• Consignes:
1. Énumérez les personnes désignées par leur nom dans l'article sur les photos retouchées, sans compter la signature ni le crédit photographique.
2. Reprenez l'article sur l'identification des photos retouchées à partir de sa dernière phrase.

• Extrait du document:
%%

Comment identifier une photo retouchée à l’heure de l’intelligence artificielle ?

Pour se protéger de la désinformation, les experts suggèrent de passer au crible tous les éléments d’une photographie, qu’il s’agisse de son éclairage ou encore de sa source.

De Allie Yang
Publication 13 mars 2024, 18:34 CET

Dans l’un des premiers exemples de manipulation photographique, la tête d’Abraham Lincoln a été superposée à la figure et à l’arrière-plan d’un tirage antérieur de John C. Calhoun. Pendant près d’un siècle, personne n’a remarqué que la gravure avait été modifiée, jusqu’à ce que le photojournaliste Stefan Lorant remarque que le grain de beauté de Lincoln se trouvait du mauvais côté de son visage.

PHOTOGRAPHIE DE Image composite de WILLIAM PATE

Après des semaines de spéculations sur l’absence de Kate Middleton, temporairement libérée de ses obligations publiques pour des raisons de santé, une photo de famille modifiée numériquement et publiée par le palais de Kensington n’a fait qu’attiser l'imagination des internautes, les observateurs les plus perspicaces ayant remarqué des détails troublants comme une étrange manchette et une fermeture éclair dépareillée. 

Bien que la princesse de Galles ait par la suite admis avoir retouché la photo, les experts affirme qu’il est préférable de laisser les professionnels vérifier les images.

Tirage original de la gravure de John Calhoun par A.H. Ritchie, réalisée vers 1852. Grâce à la recherche moderne d’image inversée, il est facile de trouver des informations sur les itérations passées d’images comme celle-ci.

%%

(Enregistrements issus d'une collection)
%%

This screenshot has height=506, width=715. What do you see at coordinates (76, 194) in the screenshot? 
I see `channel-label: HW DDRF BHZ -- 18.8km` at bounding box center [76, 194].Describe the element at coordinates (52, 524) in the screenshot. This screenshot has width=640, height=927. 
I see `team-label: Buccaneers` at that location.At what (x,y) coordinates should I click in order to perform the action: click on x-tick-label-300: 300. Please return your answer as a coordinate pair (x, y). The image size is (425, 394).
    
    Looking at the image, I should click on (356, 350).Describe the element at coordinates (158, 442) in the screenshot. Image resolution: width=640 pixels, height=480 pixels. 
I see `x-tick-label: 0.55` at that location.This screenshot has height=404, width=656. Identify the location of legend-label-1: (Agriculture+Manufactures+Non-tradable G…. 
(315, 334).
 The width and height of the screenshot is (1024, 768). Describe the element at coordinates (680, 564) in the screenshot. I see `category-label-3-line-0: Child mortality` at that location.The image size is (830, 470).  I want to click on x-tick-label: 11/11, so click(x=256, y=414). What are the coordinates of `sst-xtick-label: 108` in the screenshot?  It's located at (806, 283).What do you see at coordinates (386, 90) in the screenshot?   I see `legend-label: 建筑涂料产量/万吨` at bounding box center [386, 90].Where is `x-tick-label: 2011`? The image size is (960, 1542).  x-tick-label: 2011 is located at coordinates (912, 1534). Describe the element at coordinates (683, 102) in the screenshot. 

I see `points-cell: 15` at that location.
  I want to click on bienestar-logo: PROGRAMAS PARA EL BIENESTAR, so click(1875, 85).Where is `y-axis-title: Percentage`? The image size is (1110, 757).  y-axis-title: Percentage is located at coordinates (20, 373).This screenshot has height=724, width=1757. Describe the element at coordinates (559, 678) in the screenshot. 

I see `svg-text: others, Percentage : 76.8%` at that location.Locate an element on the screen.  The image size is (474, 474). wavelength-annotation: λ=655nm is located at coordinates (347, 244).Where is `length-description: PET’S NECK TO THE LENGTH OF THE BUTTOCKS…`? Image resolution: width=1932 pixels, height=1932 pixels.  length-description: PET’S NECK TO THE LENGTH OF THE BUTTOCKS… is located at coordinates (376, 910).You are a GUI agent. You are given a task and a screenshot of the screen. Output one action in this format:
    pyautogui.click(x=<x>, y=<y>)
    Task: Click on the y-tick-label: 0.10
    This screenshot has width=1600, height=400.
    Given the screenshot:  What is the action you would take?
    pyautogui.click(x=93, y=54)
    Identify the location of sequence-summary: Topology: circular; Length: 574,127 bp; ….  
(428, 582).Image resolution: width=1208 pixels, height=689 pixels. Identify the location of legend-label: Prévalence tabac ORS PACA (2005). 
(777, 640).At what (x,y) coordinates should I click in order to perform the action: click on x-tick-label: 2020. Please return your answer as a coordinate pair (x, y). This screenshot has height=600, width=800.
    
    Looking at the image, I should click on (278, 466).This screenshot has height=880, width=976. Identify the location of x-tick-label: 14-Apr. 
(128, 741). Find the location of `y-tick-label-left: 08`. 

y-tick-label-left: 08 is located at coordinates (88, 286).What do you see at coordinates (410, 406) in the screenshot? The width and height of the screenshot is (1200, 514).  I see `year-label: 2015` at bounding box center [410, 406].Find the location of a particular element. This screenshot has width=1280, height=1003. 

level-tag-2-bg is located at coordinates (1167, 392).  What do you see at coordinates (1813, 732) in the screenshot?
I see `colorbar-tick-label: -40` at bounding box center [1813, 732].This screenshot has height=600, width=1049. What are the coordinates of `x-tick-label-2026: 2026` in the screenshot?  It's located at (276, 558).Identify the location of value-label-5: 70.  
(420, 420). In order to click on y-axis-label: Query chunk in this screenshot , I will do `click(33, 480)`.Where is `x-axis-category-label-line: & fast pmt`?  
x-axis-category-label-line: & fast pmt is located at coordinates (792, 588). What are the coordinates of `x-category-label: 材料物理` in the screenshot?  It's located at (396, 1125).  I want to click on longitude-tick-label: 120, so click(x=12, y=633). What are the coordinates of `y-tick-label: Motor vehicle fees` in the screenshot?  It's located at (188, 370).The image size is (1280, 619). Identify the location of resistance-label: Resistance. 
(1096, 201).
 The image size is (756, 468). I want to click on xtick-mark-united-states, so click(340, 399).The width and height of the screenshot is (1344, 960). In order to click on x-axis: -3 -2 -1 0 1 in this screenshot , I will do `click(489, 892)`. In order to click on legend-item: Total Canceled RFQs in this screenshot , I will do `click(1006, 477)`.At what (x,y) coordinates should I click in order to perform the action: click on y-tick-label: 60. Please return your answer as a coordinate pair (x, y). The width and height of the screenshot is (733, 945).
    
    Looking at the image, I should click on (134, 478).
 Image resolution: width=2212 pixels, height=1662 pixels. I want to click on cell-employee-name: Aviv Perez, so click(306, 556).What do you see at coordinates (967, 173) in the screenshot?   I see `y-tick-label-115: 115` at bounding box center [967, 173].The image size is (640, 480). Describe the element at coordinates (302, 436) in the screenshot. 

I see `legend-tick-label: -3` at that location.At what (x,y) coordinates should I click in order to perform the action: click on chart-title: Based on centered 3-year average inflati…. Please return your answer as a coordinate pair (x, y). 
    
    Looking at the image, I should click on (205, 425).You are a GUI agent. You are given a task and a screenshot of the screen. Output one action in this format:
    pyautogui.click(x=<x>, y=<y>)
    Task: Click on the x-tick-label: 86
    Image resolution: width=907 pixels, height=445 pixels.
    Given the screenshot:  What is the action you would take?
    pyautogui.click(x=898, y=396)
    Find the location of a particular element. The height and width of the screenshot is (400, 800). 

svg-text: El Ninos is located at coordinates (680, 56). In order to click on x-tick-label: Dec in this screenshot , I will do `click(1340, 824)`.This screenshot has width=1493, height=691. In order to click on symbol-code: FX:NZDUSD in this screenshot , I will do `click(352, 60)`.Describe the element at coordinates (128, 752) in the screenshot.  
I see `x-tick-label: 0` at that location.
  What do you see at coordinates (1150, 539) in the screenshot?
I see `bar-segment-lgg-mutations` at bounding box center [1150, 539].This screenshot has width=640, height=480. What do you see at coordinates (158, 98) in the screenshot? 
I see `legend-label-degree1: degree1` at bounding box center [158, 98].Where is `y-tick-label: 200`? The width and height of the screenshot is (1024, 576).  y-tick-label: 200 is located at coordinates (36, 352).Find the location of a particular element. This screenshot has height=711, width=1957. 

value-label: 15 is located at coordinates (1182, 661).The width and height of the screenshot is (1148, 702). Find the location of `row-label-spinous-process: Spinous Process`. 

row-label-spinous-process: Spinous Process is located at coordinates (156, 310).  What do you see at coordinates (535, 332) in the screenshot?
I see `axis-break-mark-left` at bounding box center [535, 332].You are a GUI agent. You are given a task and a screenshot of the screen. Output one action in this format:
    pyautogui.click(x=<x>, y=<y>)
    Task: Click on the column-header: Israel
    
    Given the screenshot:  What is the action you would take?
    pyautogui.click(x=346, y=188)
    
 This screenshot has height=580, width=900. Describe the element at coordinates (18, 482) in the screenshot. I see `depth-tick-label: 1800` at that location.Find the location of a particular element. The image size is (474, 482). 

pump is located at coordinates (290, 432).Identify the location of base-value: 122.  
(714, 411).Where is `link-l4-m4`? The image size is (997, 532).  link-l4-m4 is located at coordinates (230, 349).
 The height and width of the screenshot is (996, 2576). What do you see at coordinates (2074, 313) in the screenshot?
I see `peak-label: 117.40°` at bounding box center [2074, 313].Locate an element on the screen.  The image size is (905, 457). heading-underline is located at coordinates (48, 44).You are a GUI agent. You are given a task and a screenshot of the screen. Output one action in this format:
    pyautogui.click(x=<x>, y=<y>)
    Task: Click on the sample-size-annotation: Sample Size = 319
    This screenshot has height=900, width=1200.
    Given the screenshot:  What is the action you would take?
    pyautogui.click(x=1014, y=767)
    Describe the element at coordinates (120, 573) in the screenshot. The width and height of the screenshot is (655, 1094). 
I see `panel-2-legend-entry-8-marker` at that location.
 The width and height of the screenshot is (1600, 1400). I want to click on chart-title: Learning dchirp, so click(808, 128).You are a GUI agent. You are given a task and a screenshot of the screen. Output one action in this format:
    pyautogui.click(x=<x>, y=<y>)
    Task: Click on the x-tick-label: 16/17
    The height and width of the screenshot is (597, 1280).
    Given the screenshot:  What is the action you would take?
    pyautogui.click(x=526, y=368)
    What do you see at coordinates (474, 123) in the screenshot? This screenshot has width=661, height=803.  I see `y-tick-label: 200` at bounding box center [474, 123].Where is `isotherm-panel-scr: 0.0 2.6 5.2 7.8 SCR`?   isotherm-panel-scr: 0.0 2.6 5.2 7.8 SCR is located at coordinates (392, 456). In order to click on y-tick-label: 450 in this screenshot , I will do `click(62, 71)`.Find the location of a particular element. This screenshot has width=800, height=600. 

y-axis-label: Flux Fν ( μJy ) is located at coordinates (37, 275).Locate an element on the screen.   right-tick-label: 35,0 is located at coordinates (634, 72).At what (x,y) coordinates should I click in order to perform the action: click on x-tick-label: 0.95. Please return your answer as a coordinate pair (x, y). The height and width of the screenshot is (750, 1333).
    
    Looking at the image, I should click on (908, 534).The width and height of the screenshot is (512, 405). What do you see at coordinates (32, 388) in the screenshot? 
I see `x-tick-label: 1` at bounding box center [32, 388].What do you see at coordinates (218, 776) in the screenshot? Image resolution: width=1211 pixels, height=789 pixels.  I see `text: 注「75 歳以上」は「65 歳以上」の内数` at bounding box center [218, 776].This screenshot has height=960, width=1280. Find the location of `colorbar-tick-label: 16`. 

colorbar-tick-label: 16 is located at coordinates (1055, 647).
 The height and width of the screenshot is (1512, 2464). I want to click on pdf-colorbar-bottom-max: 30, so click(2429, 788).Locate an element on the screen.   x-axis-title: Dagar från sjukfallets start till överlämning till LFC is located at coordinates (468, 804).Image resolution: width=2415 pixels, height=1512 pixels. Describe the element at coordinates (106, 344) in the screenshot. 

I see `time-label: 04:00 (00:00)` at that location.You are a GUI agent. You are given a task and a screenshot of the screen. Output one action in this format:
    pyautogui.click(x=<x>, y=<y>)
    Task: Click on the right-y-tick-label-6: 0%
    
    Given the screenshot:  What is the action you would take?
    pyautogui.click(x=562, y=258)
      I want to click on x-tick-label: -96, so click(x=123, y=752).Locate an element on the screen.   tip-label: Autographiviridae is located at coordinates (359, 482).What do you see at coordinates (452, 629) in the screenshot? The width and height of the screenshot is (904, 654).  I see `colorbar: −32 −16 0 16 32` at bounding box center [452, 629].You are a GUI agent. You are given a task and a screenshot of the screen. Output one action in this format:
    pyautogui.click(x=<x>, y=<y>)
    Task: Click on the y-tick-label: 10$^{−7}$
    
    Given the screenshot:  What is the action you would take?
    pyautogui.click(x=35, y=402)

%%

• Réponses:
1. Abraham Lincoln, John C. Calhoun, Stefan Lorant, Kate Middleton, A.H. Ritchie

2.
PHOTOGRAPHIE DE Alexander Hay Ritchie

« On peut très facilement aller trop loin dans la retouche photo et tout rendre suspect », explique Hany Farid, professeur à l’université de Californie à Berkeley, spécialisé dans la criminalistique des médias. « À l’œil nu, vous ne pourrez pas déterminer avec la moindre certitude si ce que vous voyez est vrai. »

Heureusement, les experts disposent d’outils spéciaux, dont « des techniques de criminalistique numérique et des ressources telles que la géolocalisation, l’imagerie satellite et des données de capteurs, qui leur permettent (à eux comme au public) de pouvoir croire en ce qu’ils voient », explique Christopher Looft, coordinateur de production de l’unité de vérification visuelle d’ABC News. « L’intelligence artificielle générative progresse à un tel rythme que les indices que nous recherchions il y a un an sont probablement aujourd’hui dépassés. »

Cela dit, si vous craignez d’être induit en erreur par de fausses informations, voici quelques conseils d’experts que vous pouvez commencer à appliquer dès aujourd’hui.

 

RENSEIGNEZ-VOUS SUR LA SOURCE DE LA PHOTOGRAPHIE

Votre première ligne de défense sera de vous interroger sur l’origine de la photographie. Une photo publiée par un particulier, une entreprise ou une entité politique peut être retouchée afin d’en améliorer la qualité, de promouvoir un produit ou d’en tirer un avantage quelconque.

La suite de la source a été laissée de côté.